1.  Analyzing the initial and revised versions of the Declaration of Independence, write an essay arguing which three changes in the document you consider to be the most important. How and to what ends does the language change between the drafts and what is the significance of such modification?  What are the implications of these changes for nation building?  What type of political and social organization do they foster?

2. Benjamin Franklin sat for more portraits than any of his contemporaries and composed himself differently for almost every one.  This question asks you to "read" one or two of the following portraits of Franklin alongside the Autobiography.  (Or find an appropriate portrait of Franklin on your own--just be sure you have the title, artist's name and date of portrait).  How are the personae he projects in the Autobiography reinforced and/or challenged by the visual representations?  What do they suggest about the ways in which Franklin wanted to be perceived?  About the ways the artists chose to memorialize him?  What are the implications of these images or personas?  What do they suggest about the values and virtues Franklin desired to inculcate, the types of citizens he hoped to shape?


Benjamin Franklin, 1777, engraving by Augustin de Saint Aubin, after a drawing by Charles Chochin


by Evert Duyckinick, date?


 Benjamin Franklin, 1767, by David Martin

4.  Construct an argumentative essay that analyzes one or two authors' responses to and descriptions of the American landscape.  How, specifically, does each depict the New World?  Most importantly, what are the implications of these portrayals?  What accounts for their similarities and/or differences?  What connections are forged between landscape and identity, between bodies of land and corporeal bodies?

5. Although the political experiment of the United States emerged as a product of Enlightenment thought, its early writers and thinkers often were preoccupied with darkness and irrationality.
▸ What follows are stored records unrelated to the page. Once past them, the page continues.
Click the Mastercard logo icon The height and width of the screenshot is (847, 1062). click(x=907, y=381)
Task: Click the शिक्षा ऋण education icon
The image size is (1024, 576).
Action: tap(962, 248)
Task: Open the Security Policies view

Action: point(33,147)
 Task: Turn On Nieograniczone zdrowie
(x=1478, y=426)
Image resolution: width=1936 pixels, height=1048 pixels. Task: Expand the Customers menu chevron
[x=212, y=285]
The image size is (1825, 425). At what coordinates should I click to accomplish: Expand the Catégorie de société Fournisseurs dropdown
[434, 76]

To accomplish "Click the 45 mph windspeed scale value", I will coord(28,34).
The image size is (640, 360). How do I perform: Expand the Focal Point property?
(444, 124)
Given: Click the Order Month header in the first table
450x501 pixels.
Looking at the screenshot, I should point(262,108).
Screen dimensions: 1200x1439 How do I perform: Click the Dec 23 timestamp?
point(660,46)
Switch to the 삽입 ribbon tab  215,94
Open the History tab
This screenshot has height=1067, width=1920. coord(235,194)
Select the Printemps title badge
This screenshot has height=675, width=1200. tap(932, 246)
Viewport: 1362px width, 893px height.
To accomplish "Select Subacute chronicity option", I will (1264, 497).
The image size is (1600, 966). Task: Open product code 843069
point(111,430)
Analyze representations of the irrational or the nightmarish in one or two stories we have read.  How and to what ends do the authors depict the uses and limits of rationality?  What issues does this allow them to explore and what critiques does it enable them to make?  How does such imagery forward the overarching themes and patterns of the work(s)?  How do nightmarish images resonate with the notion of the American Dream so central to national identity in the United States and rooted in the mythology Franklin helps create in his Autobiography?

6. Choose your own topic.   If you choose this option you must turn in a typed, 100-word memo to me five days before the paper is due outlining your line of argument and the significance of your topic.